Sotloff, Foley et Peter Kassig ont été décapités et filmés dans le cadre de vidéos de propagande diffusées par l’Etat islamique en 2014, tandis que Kayla Mueller a été torturée et violée par le chef de l’État islamique Abou Bakr Al-Baghdadi avant d’être tuée. La prise d’otages a également entraîné le meurtre de captifs britanniques et japonais, selon des responsables.

“Nous sommes à jamais brisés par la perte de notre fils bien-aimé et définis comme les gens d’un film d’horreur”, a déclaré la mère, Shirley Sotloff, lors de l’audience destinée à déterminer la peine de Kotey.

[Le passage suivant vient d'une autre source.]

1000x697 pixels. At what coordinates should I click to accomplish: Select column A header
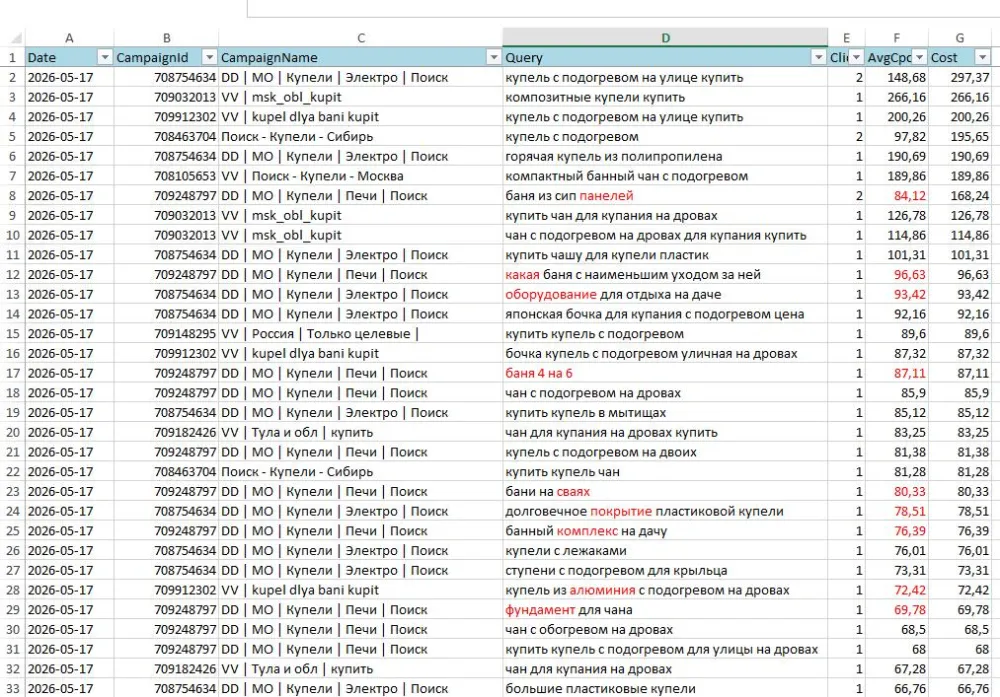coord(70,38)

Le procès Sotloff, déposé à West Palm Beach, en Floride, ne révèle pas comment les informations contenues dans la plainte ont été obtenues, mais il dispose d’un niveau élevé de détails, comme un numéro de compte bancaire spécifique, les passages d’une déclaration manuscrite accusant réception de paiements et de dossiers judiciaires de l’État islamique.

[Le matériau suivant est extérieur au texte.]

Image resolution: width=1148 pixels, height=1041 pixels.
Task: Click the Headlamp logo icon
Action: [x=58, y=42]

Le procès présume également que des membres de la famille royale qatarie et des responsables gouvernementaux ont travaillé avec les Frères musulmans et les services de renseignement turcs pour financer des groupes extrémistes en Syrie dans le but de saper le régime de Bachar el-Assad.

Des allégations similaires concernant d’éminents Qataris qui financent des groupes terroristes ont été faites dans deux procès en cours intentés à Londres par des réfugiés syriens.

Ben Emmerson, un avocat basé à Londres qui représente les réfugiés, a déclaré qu’il existe des preuves évidentes que les responsables américains ont choisi de fermer les yeux sur le financement du terrorisme par le Qatar en Syrie parce que les États-Unis ont besoin de l’aide du Qatar dans d’autres domaines.

L’un des procès de Londres allègue que les membres du conseil d’administration de la Qatar National Bank ont effectué des paiements hawala – un système de transfert d’argent informel – directement à Al Nusra, la branche d’Al-Qaïda en Syrie. Selon le procès, ceux-ci incluent des transferts effectués par le demi-frère de l’émir, Khalid Al Thani, qui a précédemment siégé au conseil d’administration de la Qatar National Bank.

On ignore si ces paiements font partie de l’enquête du grand jury, qui a au moins un an, impliquant Khalid Al-Thani. Les procureurs du district sud de New York ont refusé de commenter.